Gzip decompression in 250 lines of Rust (iev.ee)

by vismit2000 45 comments 127 points
Read article View on HN

45 comments

[−] stgn 49d ago

> so i wrote a gzip decompressor from scratch

After skimming through the author's Rust code, it appears to be a fairly straightforward port of puff.c (included in the zlib source): https://github.com/madler/zlib/blob/develop/contrib/puff/puf...

[−] dymk 49d ago
This feels like it should have been mentioned in the article.

It makes me wonder if there was some LLM help, based on how similar the fn structure and identifier names are.

[−] cmovq 49d ago
Even the function names are identical :/
[−] bitbasher 49d ago
You could say it was a “puff” piece, eh, eh!?
[−] ieviev 49d ago
Oh i didnt even know of this. But i got a lot of help from this one

https://github.com/madler/infgen

EDIT: Didnt notice that it’s even by the same person of course it’s very similar

[−] pseudohadamard 49d ago
Meh, I've written a gzip decompressor in two lines of shell script:

  #!/bin/sh
  gzip -d $@
[−] nayuki 50d ago
Just like that author, many years ago, I went through the process of understanding the DEFLATE compression standard and producing a short and concise decompressor for gzip+DEFLATE. Here are the resources I published as a result of that exploration:

* https://www.nayuki.io/page/deflate-specification-v1-3-html

* https://www.nayuki.io/page/simple-deflate-decompressor

* https://github.com/nayuki/Simple-DEFLATE-decompressor

[−] Lerc 49d ago
The function

  fn bits(&mut self, need: i32) -> i32 { ....
Put me in mind of one of my early experiments in Rust. It would be interesting to compare a iterator based form that just called .take(need)

I haven't written a lot of Rust, but one thing I did was to write an iterator that took an iterator of bytes as input and provided bits as output. Then used an iterator that gave bytes from a block of memory.

It was mostly as a test to see how much high level abstraction left an imprint on the compiled code.

The dissasembly showed it pulling in 32 bits at a time and shifting out the bits pretty much the same way I would have written in ASM.

I was quite impressed. Although I tested it was working by counting the bits and someone critizised it for not using popcount, so I guess you can't have everything.

[−] MisterTea 50d ago

> twenty five thousand lines of pure C not counting CMake files. ...

Keep in mind this is also 31 years of cruft and lord knows what.

Plan 9 gzip is 738 lines total:

  gzip.c 217 lines
  gzip.h 40 lines
  zip.c  398 lines
  zip.h  83 lines
Even the zipfs file server that mounts zip files as file systems is 391 lines.
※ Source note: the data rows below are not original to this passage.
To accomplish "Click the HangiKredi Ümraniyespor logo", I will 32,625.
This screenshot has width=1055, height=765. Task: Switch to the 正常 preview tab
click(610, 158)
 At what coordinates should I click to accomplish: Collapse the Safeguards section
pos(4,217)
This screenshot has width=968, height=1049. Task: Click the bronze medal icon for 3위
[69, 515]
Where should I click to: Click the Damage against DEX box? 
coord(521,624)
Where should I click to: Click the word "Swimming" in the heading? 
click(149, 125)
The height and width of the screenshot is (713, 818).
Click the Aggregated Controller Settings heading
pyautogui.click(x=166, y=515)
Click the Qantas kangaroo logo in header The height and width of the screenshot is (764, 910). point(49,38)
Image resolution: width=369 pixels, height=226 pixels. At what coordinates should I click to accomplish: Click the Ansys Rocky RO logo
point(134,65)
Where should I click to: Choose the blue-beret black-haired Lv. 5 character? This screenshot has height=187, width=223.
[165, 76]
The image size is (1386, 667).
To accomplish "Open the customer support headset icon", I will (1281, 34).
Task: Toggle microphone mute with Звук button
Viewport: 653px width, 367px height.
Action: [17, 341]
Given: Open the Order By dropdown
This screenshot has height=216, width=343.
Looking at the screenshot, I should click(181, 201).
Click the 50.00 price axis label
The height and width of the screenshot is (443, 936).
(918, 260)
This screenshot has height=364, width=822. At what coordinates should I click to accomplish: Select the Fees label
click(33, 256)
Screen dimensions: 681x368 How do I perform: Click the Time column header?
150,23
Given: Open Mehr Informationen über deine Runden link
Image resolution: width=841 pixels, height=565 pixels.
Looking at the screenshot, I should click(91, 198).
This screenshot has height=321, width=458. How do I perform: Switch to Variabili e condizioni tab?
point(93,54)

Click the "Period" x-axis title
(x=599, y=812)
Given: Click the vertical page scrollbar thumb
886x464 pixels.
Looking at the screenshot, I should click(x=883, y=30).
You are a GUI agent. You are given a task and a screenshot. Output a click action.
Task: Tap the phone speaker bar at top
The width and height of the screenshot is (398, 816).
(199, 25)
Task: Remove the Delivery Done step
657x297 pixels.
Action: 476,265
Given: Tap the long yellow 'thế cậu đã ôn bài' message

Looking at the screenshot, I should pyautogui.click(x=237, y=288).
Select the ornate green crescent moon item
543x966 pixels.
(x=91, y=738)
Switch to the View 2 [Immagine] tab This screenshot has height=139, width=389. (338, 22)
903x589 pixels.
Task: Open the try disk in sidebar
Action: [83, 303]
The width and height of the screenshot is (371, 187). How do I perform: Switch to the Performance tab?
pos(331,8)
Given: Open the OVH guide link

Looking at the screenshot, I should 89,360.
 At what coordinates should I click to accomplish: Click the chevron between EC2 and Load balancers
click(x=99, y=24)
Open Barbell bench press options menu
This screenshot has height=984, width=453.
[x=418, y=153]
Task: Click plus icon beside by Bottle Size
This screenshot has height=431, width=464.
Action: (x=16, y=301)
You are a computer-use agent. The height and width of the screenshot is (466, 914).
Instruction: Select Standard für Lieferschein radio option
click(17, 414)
edit - post a link to said code: https://github.com/9front/9front/tree/front/sys/src/cmd/gzip

> ... (and whenever working with C always keep in mind that C stands for CVE).

Sigh.

[−] jmmv 49d ago
I was reading this and couldn't stop thinking https://en.wikipedia.org/wiki/Literate_programming
[−] carlos256 49d ago

>the only flag we care about is FNAME The specification does not define an encoding for the file name. Different file systems may impose restrictions on certain names, so FNAME should not be used.

[−] socalgal2 49d ago
that reminds me a zip file creator in a few lines of JS. Now that CompressionStream is a built in feature of the browser and node. No need to use some bloated npm lib. But momentum and popularity (and LLMs) will keep people using JSZip for eternity
[−] sulplisetalk 49d ago
[flagged]
[−] jeffrallen 50d ago
[flagged]
[−] up2isomorphism 50d ago
Another dev who doesn’t show respect to what has been done and expect a particular language will do wonders for him. Also I don’t see this is much better in term of readability.